Issue Date: July 20, 2009
LyondellBasell Under Fire
Chemical companies residing near the Chocolate Bayou, Texas, operations of LyondellBasell Industries are objecting to its plans to close plants there.
The U.S. subsidiaries of LyondellBasell have been under bankruptcy protection since January. The company wants to permanently close an ethylene cracker in Chocolate Bayou. Lyondell also plans to shut down a high-density polyethylene (HDPE) plant about a mile and a half away.
Ineos, which owns a complex adjacent to the HDPE plant, has filed an objection to that shutdown with the U.S. bankruptcy court. Ineos says it has a right to purchase the facility, should Lyondell decide to close it, dating back to 1988, when Ineos predecessor Amoco sold the plant to Lyondell forerunner Quantum Chemical. Ineos says Lyondell rejected its $1 million offer for the facility this spring.
Lyondell has said that the plant is no longer economical and costs $12 million per year to keep running. The court will hold a hearing on the plant's fate next month.

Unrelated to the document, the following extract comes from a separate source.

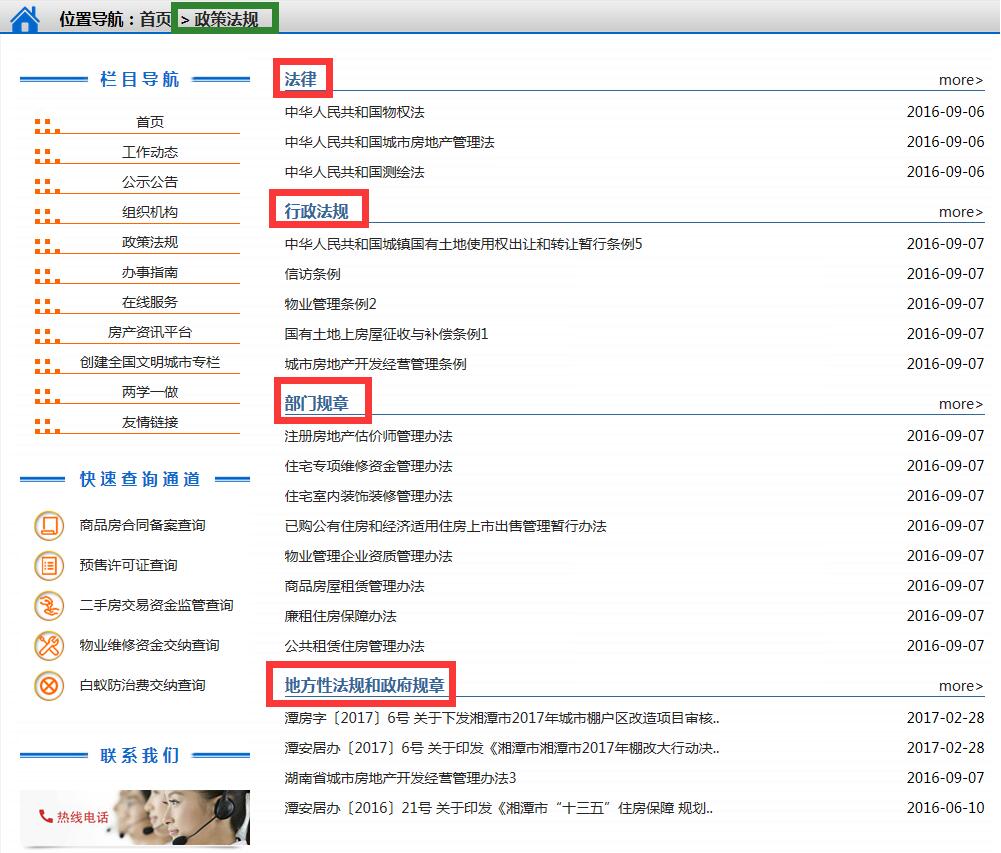Open the 中华人民共和国物权法 article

Separately, Lyondell's plans to close the Chocolate Bayou ethylene cracker are being challenged by Solutia and Ascend Performance Materials, the former and current owners of the site, respectively. In a filing with the bankruptcy court, the companies say Lyondell plans to abandon tanks, pipes, and sewer lines at the site in a way that "presents imminent and substantial threats to human health and safety, the other operations at the Chocolate Bayou plant, and the environment."
A Lyondell spokesman declines to elaborate on either of the complaints, noting that the company will "save that for when we respond in the court process." In a transition plan sent to Solutia earlier this month, Lyondell promised "a safe and orderly transition of the Chocolate Bayou facility."